Estas palabras, que pronunció Thomas Lieven la noche en que se conocieron, ardían como fuego en la memoria de Estrella. Demasiada suerte en el amor, por este motivo siempre había perdido, siempre, y ahora..., ahora...
—Veintisiete, rouge, impair et passe...
¡Exclamaciones!
¡Suspiros de Estrella! Había vuelto a ganar, todo lo que se puede ganar cuando se hace la apuesta máxima en la sala de jugo de Estoril en veintisiete, rouge impair et passe.
—No... puedo... más... -suspiró la hermosa mujer.
Dos criados de librea la acompañaron hasta el bar. Otros dos criados de librea llevaron las fichas a la caja para cambiarlas por billetes. ¡Aquella noche ganó ochenta y dos mil setecientos treinta y cuatro dólares y veintiséis centavos!
Estrella mandó que le extendieran un cheque. En su bolso de noche bordado en oro encontró una ficha de diez mil escudos.
Desde la barra la arrojó por encima de las cabezas de los jugadores sobre el tapete verde. La ficha cayó sobre rojo.
Salió el rojo...
«Salió el rojo», recordaba Estrella Rodrigues con los ojos enrojecidos en el apartamento más lujoso del hotel más caro de San José, aquel 5 de noviembre de 1940. En San José eran las nueve y media de la mañana, hora de Costa Rica. En Lisboa eran las doce y media, hora de Portugal. En Lisboa tomaba Thomas Lieven un coñac doble para vencer el susto. Y en San José, la hermosa cónsul hacía lo mismo.
Durante aquellos últimos días había bebido mucho, cada vez más y más. Sufría palpitaciones. ¡Y el mejor remedio era la bebida!
Cuando no bebía, no podía desprenderse del recuerdo de Jean, su dulce amigo, el único, el maravilloso Jean -¡ese perro, ese bárbaro!-. Cuando tomaba un doble de coñac lograba olvidarse de él.

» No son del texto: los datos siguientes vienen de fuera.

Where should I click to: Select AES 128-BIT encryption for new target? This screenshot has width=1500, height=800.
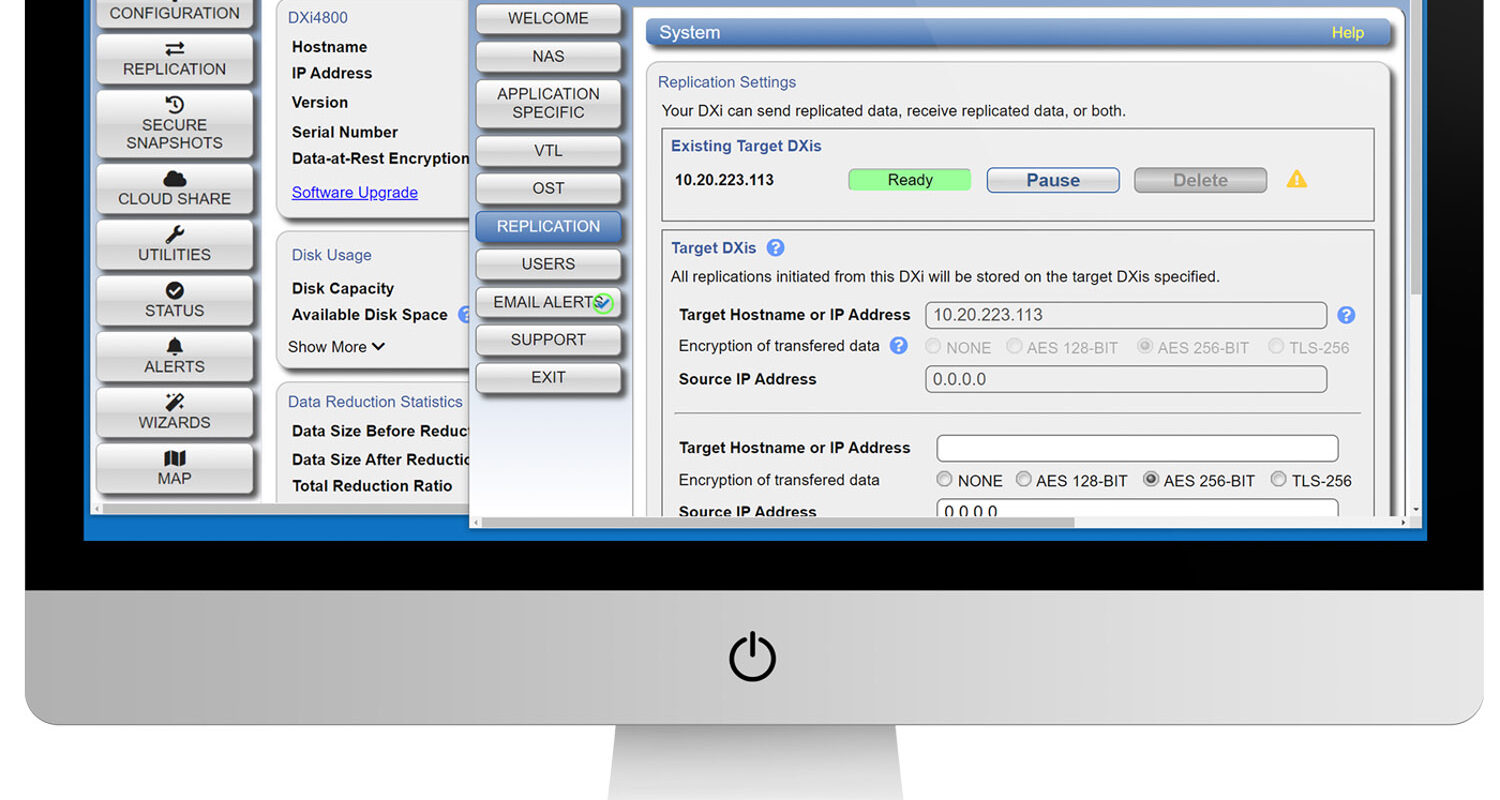[x=1023, y=480]
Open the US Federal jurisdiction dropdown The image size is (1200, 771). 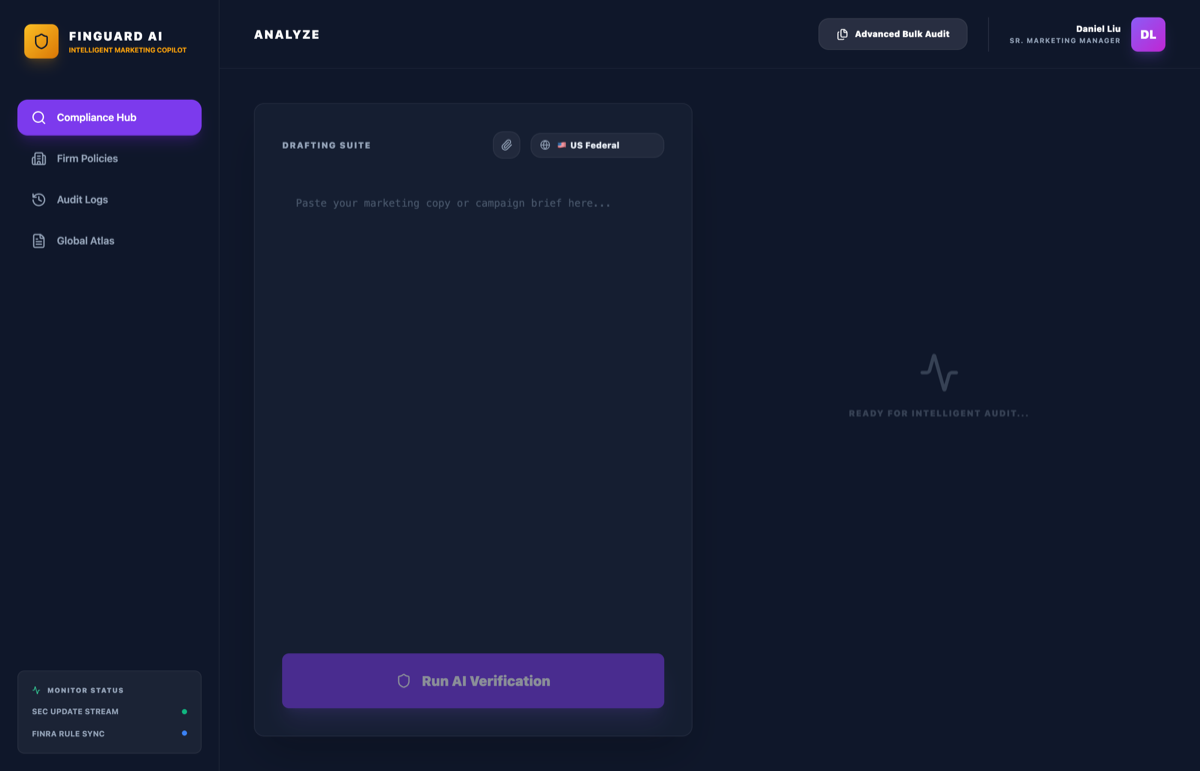pyautogui.click(x=597, y=145)
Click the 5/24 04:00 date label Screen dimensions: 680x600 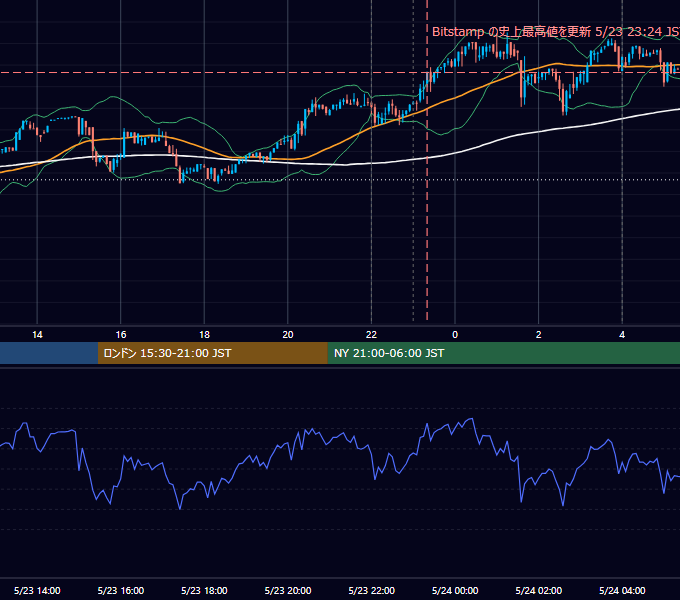622,590
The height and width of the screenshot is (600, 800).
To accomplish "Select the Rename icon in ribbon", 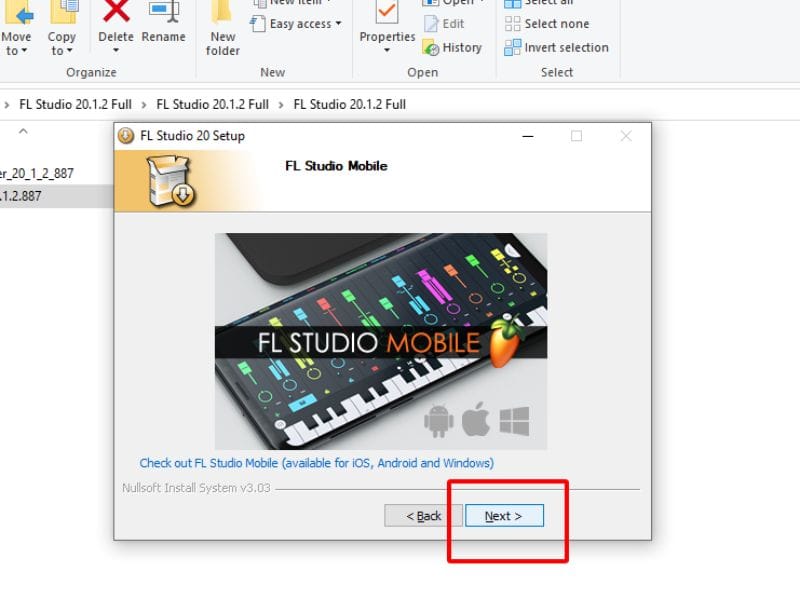I will (x=163, y=11).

Era rica, se habían terminado las preocupaciones. Nunca más le volvería a ver. Había lavado la vergüenza con que él la había cubierto.
Con manos temblorosas sacó Estrella una botella de oro de su bolso de piel de cocodrilo. Con manos temblorosas llenó de nuevo una copa. Y mientras las lágrimas resbalaban por sus hermosas mejillas se decía:
«¡Nunca, nunca más olvidaré a ese hombre!»